**Task to complete:**
Look through the lines below and extract any with the word "field".

**Excerpted data:**
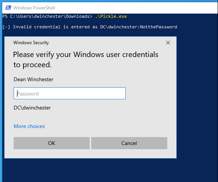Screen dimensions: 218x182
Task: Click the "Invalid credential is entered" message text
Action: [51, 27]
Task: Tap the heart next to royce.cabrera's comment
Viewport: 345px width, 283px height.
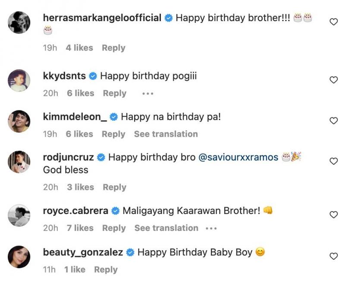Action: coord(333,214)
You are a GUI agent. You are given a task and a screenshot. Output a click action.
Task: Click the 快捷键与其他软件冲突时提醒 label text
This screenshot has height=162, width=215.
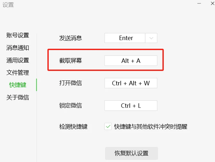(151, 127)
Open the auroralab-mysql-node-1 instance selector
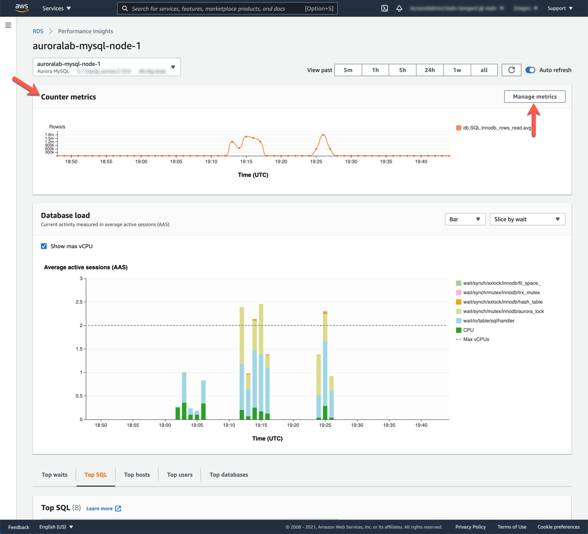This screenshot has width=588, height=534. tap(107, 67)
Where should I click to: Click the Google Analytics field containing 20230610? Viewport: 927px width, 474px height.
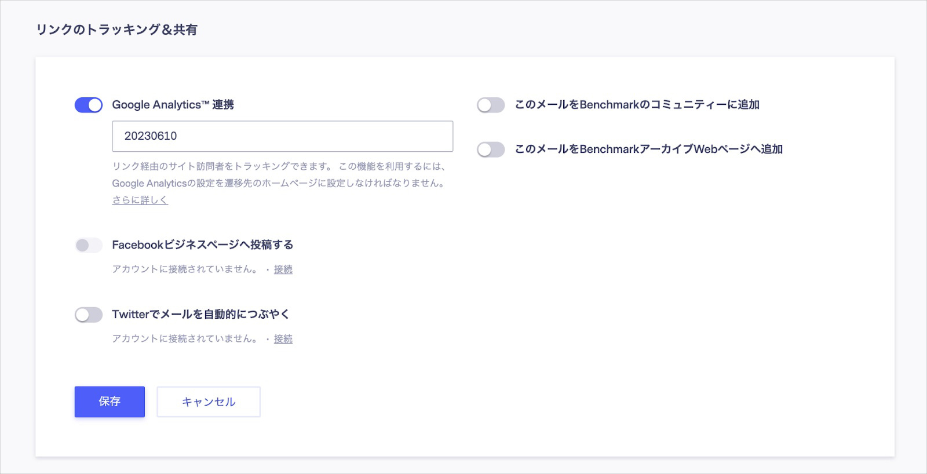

---

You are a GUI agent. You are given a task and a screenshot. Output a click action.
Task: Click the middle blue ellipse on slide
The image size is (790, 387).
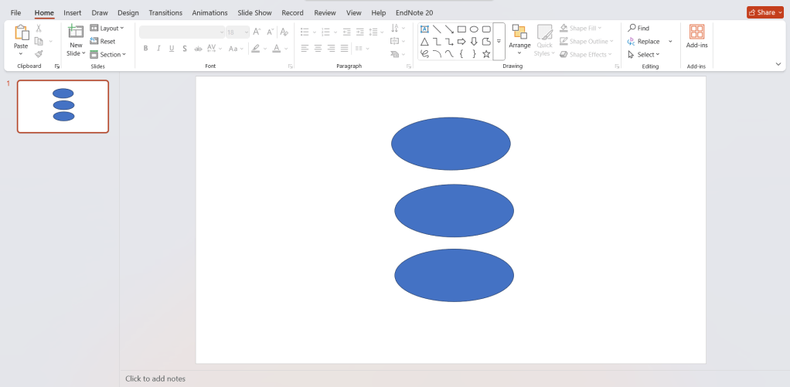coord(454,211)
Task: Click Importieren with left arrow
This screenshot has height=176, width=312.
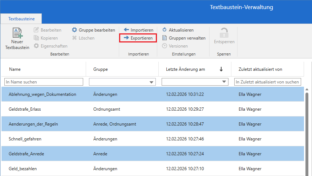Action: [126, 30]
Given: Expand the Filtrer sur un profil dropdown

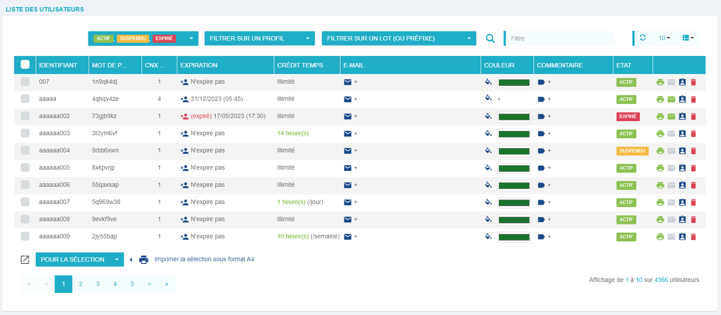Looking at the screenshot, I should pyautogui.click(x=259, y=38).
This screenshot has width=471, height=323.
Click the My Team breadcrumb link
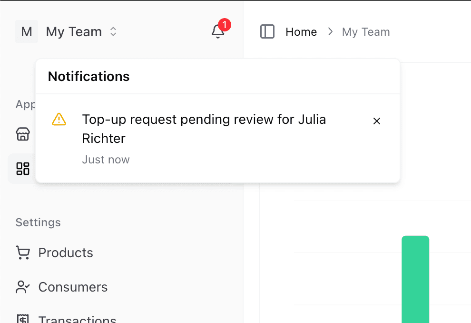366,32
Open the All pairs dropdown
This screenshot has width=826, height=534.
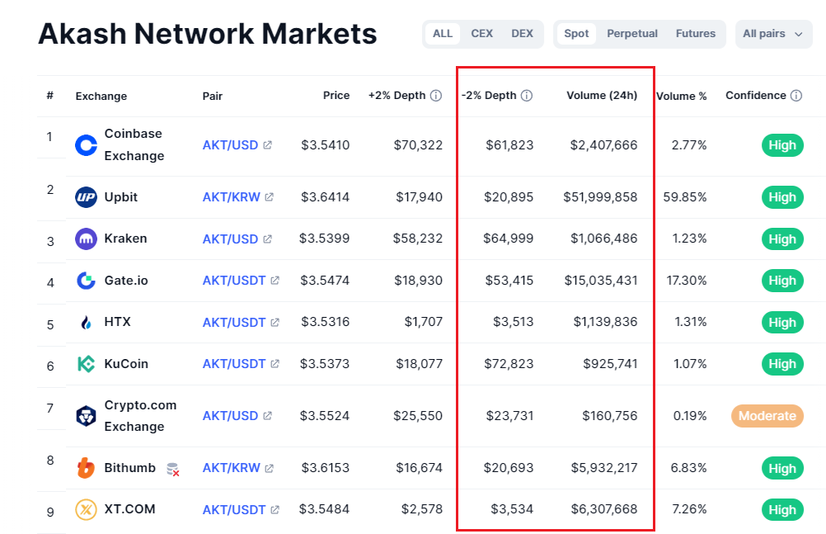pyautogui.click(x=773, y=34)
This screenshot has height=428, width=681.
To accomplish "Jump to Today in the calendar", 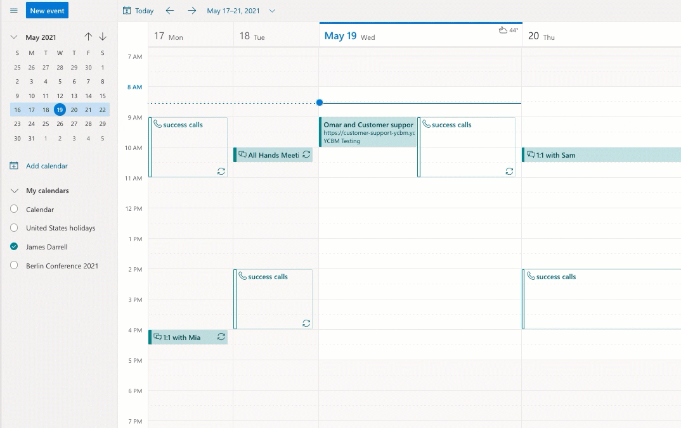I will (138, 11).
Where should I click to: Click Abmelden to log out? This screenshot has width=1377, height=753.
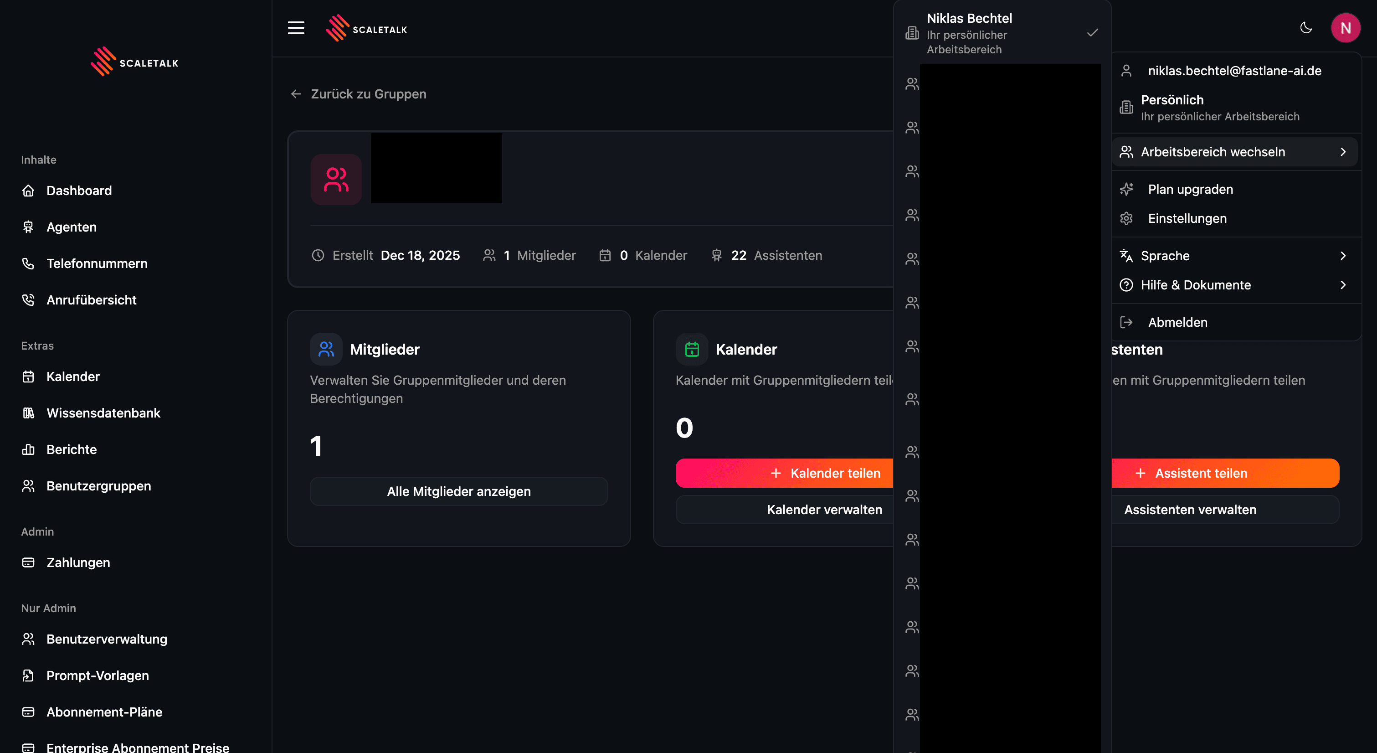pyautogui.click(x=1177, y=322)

---

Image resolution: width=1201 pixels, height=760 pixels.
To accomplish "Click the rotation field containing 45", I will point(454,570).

**Response:**
Where should I click to: Click the Google Analytics field containing 20230610? Viewport: 927px width, 474px height.
To accomplish "Click the rotation field containing 45", I will point(454,570).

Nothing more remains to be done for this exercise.